:: TEXT PASSAGE ::
_____

The jock is appealing, while the owner pled guilty to betting against his horse and giving misleading statements. He is pleading not guilty to conspiring with the jock to lose the race.
The owner's story (as a stand-alone story, without the accompanying video evidence of the ride) is believable. He noted that he had bet $5,500 to win on his maiden at a bookie, but when he arrived on course the track was a bog. He wanted to relieve himself of some risk - he tells investigators - so he laid some of it back on betfair.
Betfair, as they do in all instances like this, worked with the commission. That bet was outed. There is nothing in the story that corroborates his story that he was heavily long his horse.
The reaction seems to be mixed, which is what we often see in racing. On one side, the Racing B*tch noted:
Oh puhleese, save us the sob stories about the suspension Matthew Cahill has copped. U do the crime, u do the time. Take a look at the ride.Lately we have seen evidence of race tampering in Australia, and at times in Britain. In North America we rarely see it. Is it because it does not happen here?
— RacingB*tch (@Racingb_tch) September 12, 2012
Likley not. In other countries where punting is taken seriously, these things tend to be uncovered, because they want to uncover them and they have the means to uncover them. In North America we see some in knee-jerk fashion blame a place like betfair for causing the problem, when all it does is bring the problem to everyone's attention.
This is not unlike, for example, a track who has no blood testing. They won't have any positive tests, but it doesn't make them better off than a place that can call a tree frog positive because they do test. If you're honest, where do you want to race your horses and bet?

_____

:: EXERCISE TASK 1 ::
Return the part of the race-tampering text starting with "The reaction seems" and going on through "to everyone's attention.", word for word.

Target pointing records:

_____

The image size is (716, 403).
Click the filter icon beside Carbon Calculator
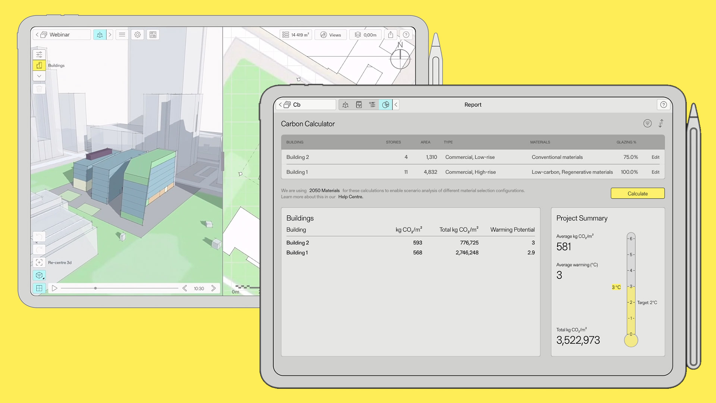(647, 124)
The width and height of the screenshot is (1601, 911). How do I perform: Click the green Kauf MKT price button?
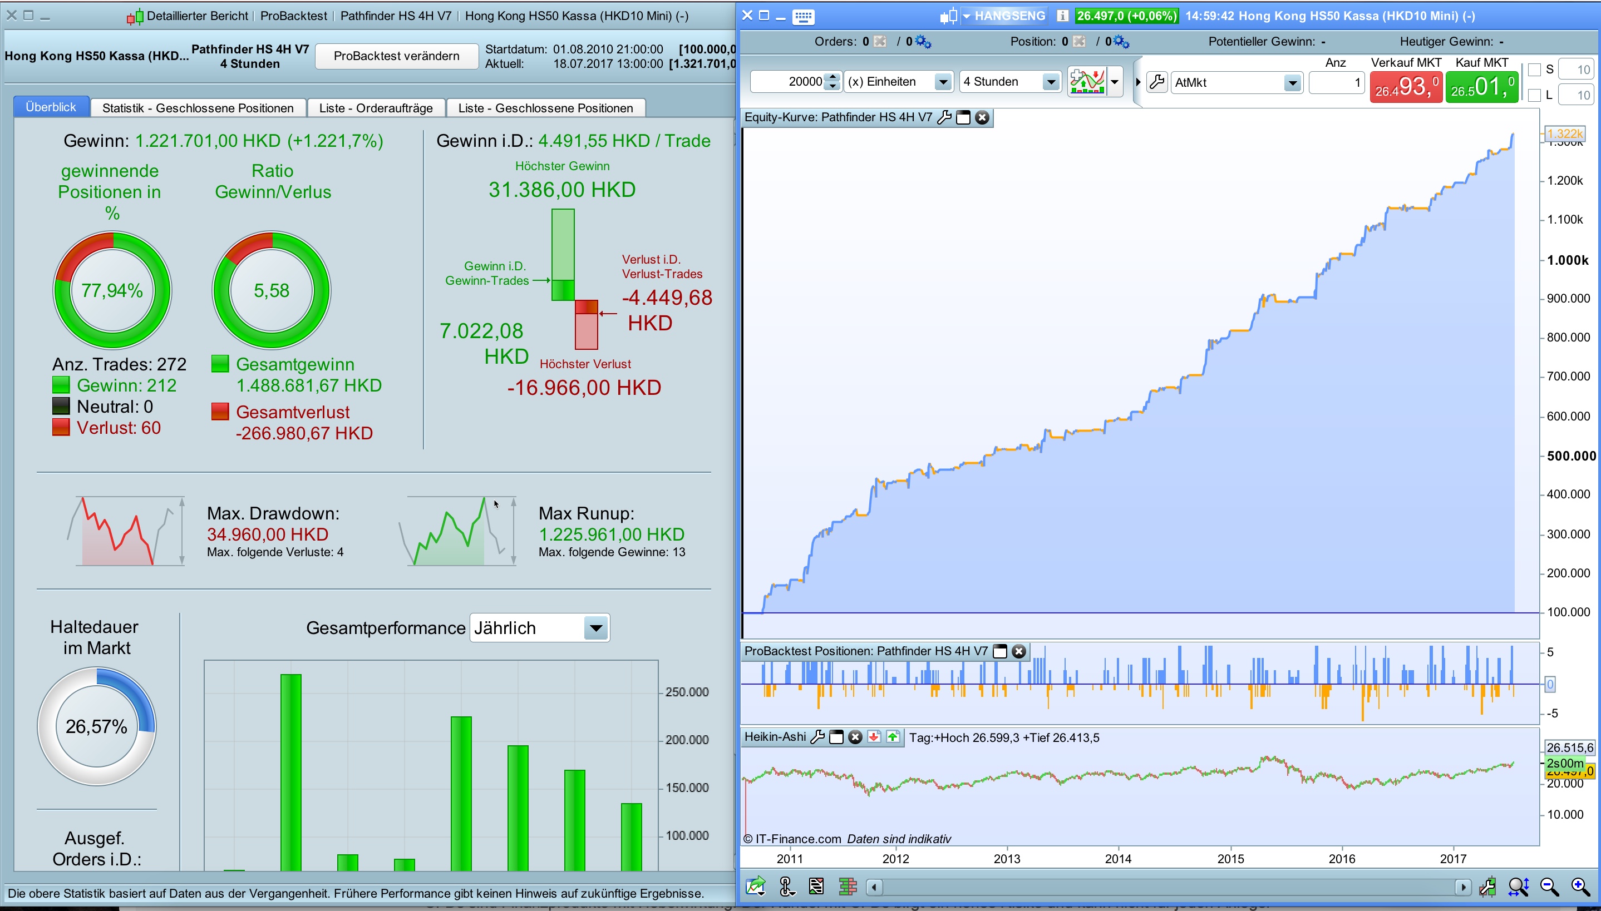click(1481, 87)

_____

:: EXERCISE TASK 2 ::
Please output the lines of the records above as a JSON list of strings, one string per line, skipping blank lines. Leave the pictures out of the answer.

:: RESPONSE 1 ::
The reaction seems to be mixed, which is what we often see in racing. On one side, the Racing B*tch noted:
Oh puhleese, save us the sob stories about the suspension Matthew Cahill has copped. U do the crime, u do the time. Take a look at the ride.Lately we have seen evidence of race tampering in Australia, and at times in Britain. In North America we rarely see it. Is it because it does not happen here?
— RacingB*tch (@Racingb_tch) September 12, 2012
Likley not. In other countries where punting is taken seriously, these things tend to be uncovered, because they want to uncover them and they have the means to uncover them. In North America we see some in knee-jerk fashion blame a place like betfair for causing the problem, when all it does is bring the problem to everyone's attention.

:: RESPONSE 2 ::
[
  "The image size is (716, 403).",
  "Click the filter icon beside Carbon Calculator",
  "(647, 124)",
  "The width and height of the screenshot is (1601, 911). How do I perform: Click the green Kauf MKT price button?",
  "click(1481, 87)"
]